■ Work instructions ■
Reproduce every one of the items below verbatim, omitting the pictures from your answer.

[Start of Data excerpts]

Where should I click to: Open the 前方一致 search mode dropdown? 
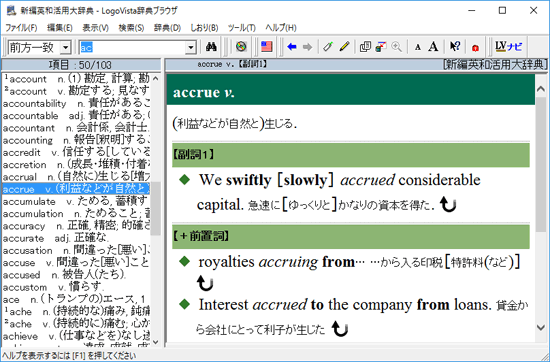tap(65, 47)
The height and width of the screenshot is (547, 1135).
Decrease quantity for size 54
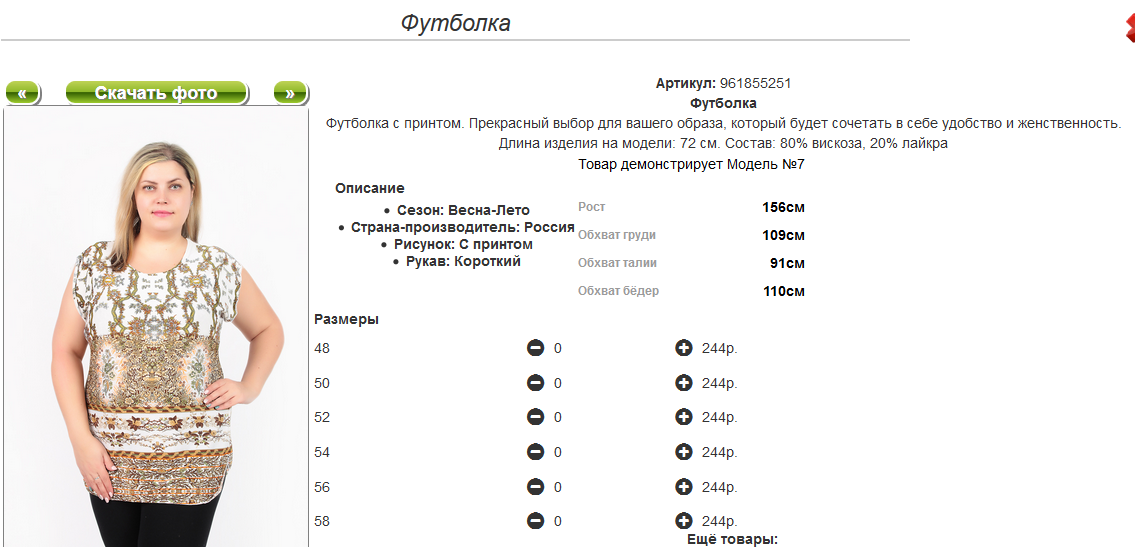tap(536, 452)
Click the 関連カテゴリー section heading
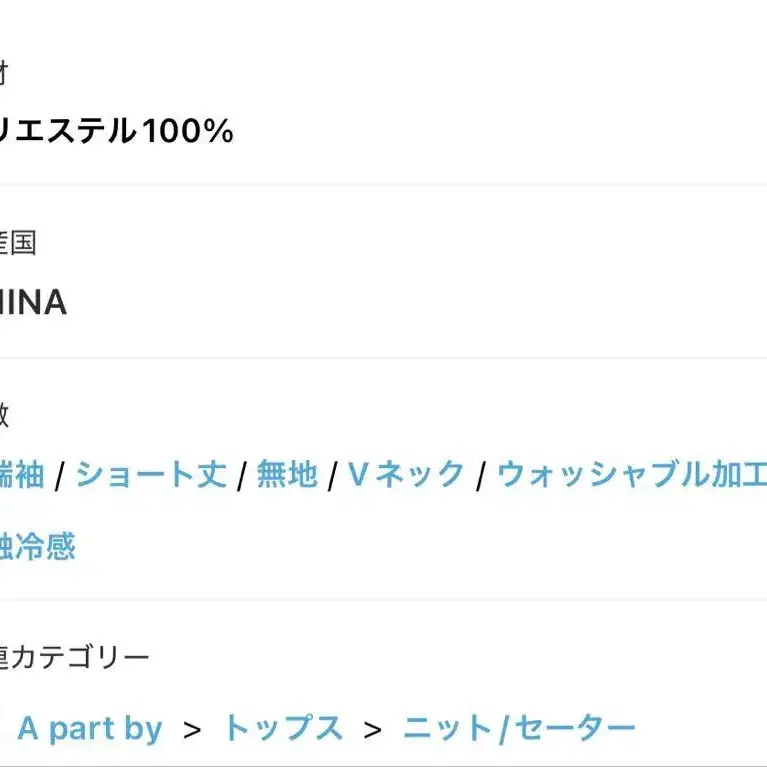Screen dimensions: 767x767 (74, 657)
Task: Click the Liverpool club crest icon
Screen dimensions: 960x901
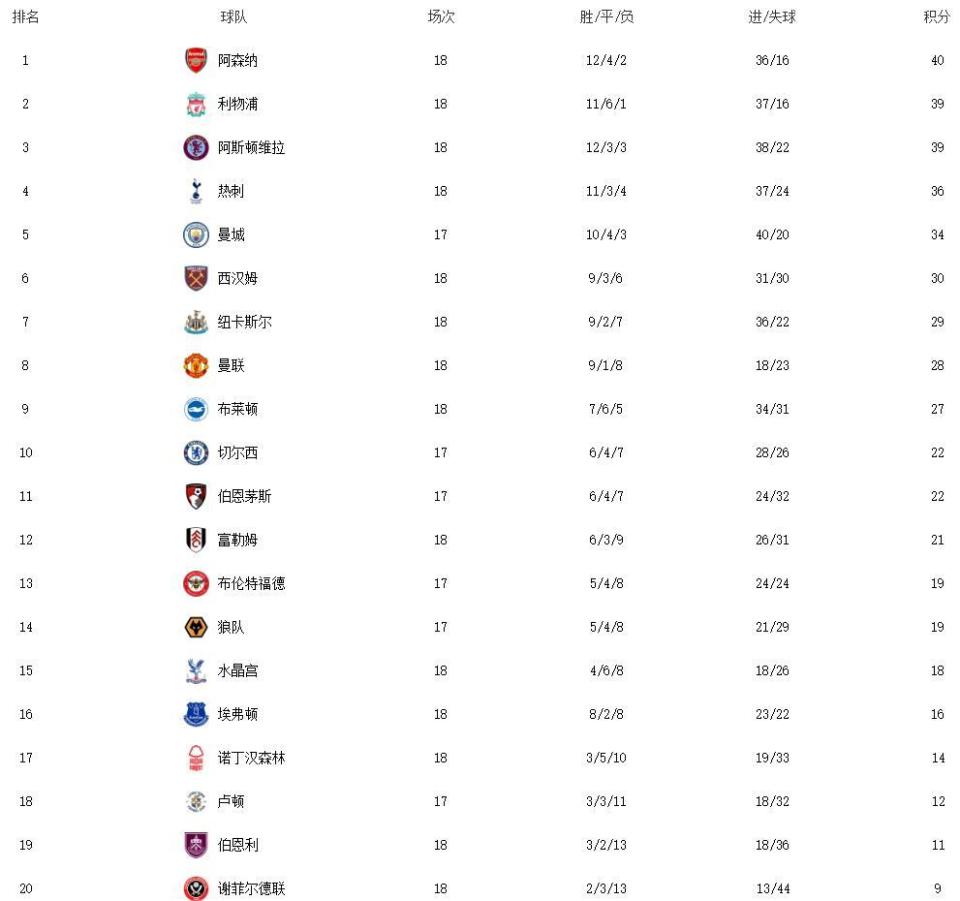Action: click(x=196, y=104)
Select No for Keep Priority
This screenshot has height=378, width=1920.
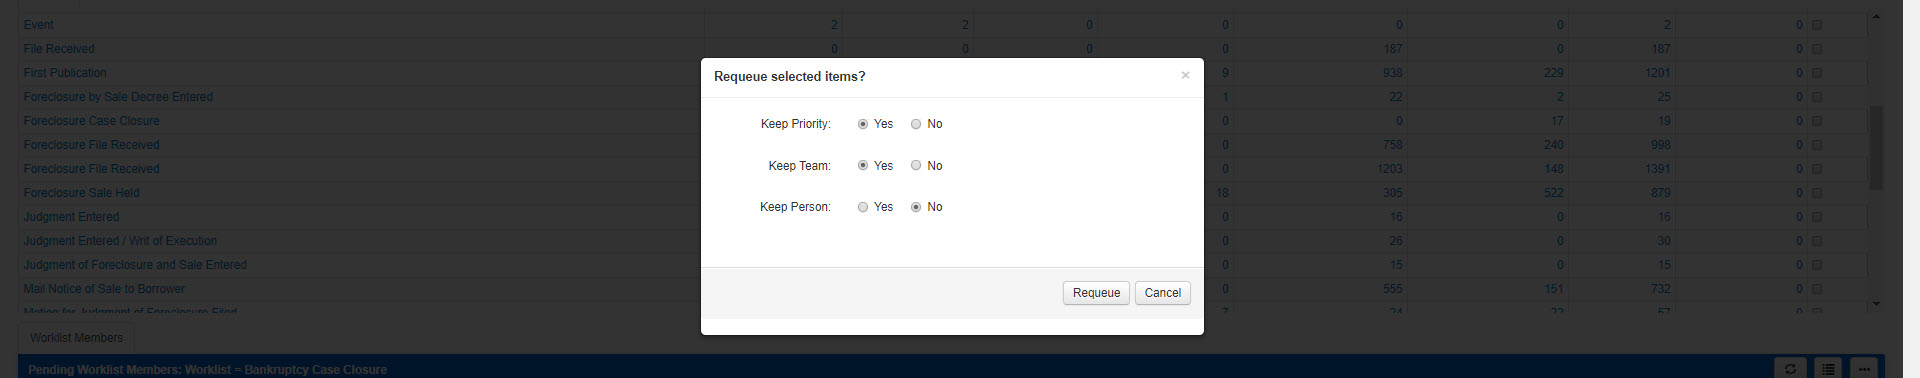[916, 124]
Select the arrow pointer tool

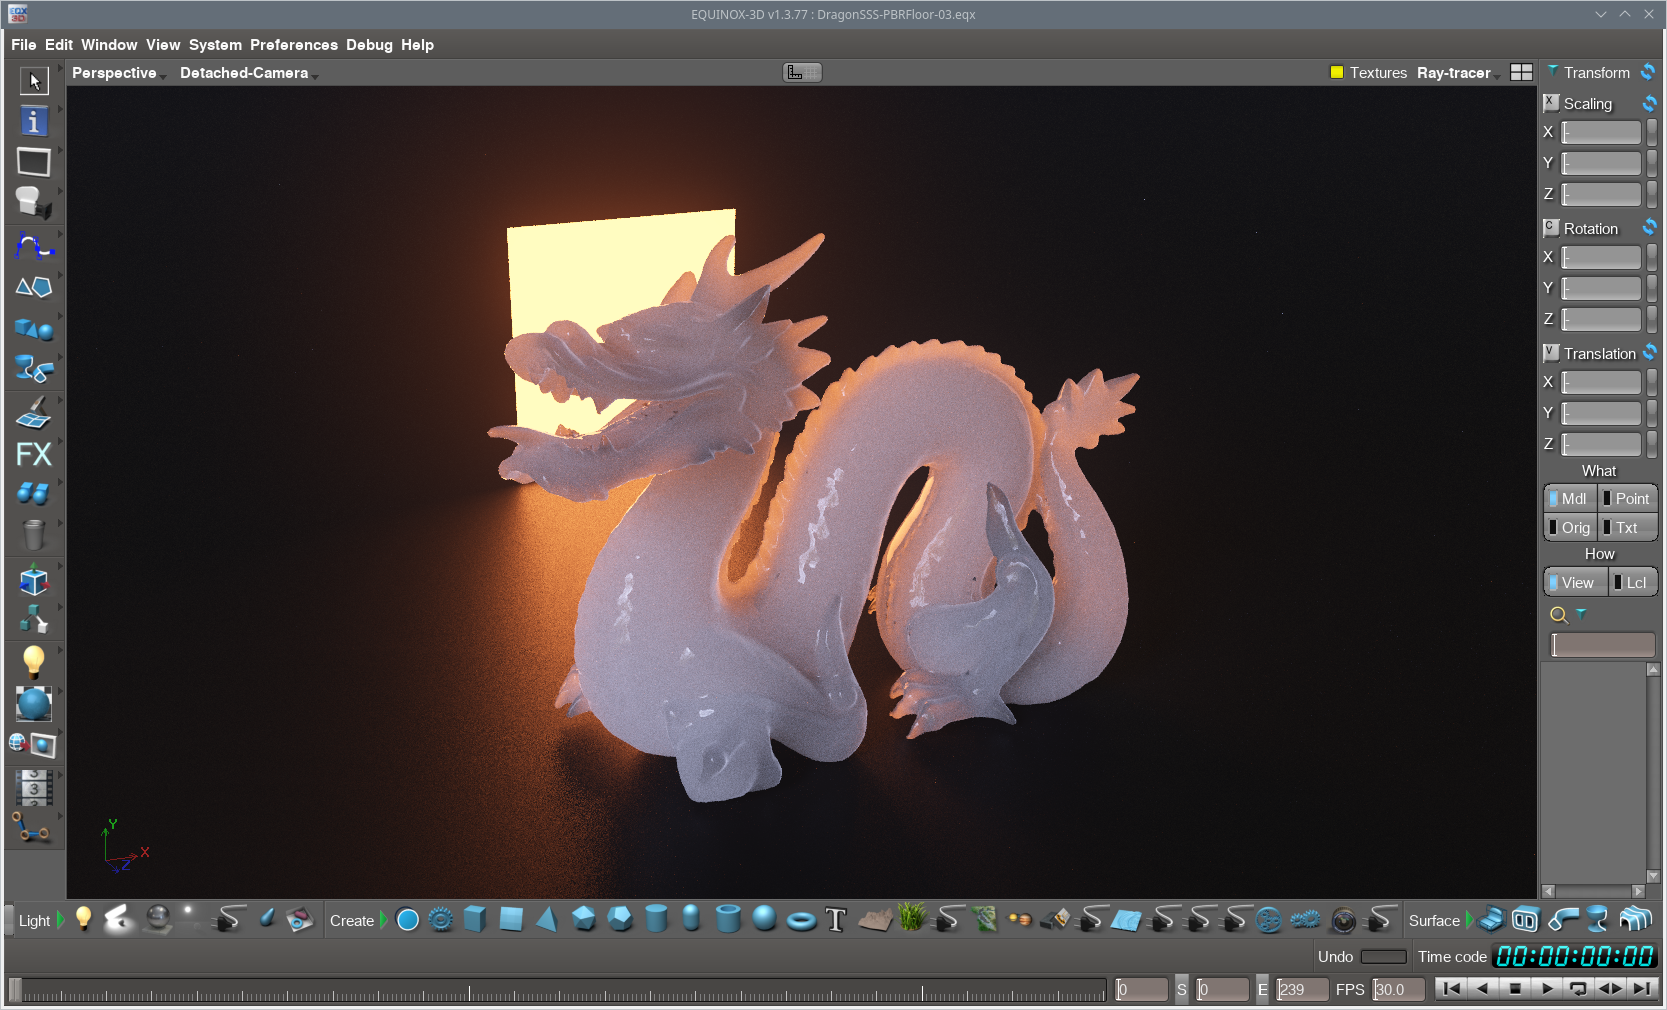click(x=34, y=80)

[End of Data excerpts]

■ Result ■
Where should I click to: Open the 前方一致 search mode dropdown? 
tap(65, 47)
The height and width of the screenshot is (547, 1135).
Decrease quantity for size 54
tap(536, 452)
Click the 関連カテゴリー section heading
Screen dimensions: 767x767 (74, 657)
Task: Click the Liverpool club crest icon
Screen dimensions: 960x901
Action: click(x=196, y=104)
Select No for Keep Priority
This screenshot has height=378, width=1920.
[916, 124]
Select the arrow pointer tool

click(x=34, y=80)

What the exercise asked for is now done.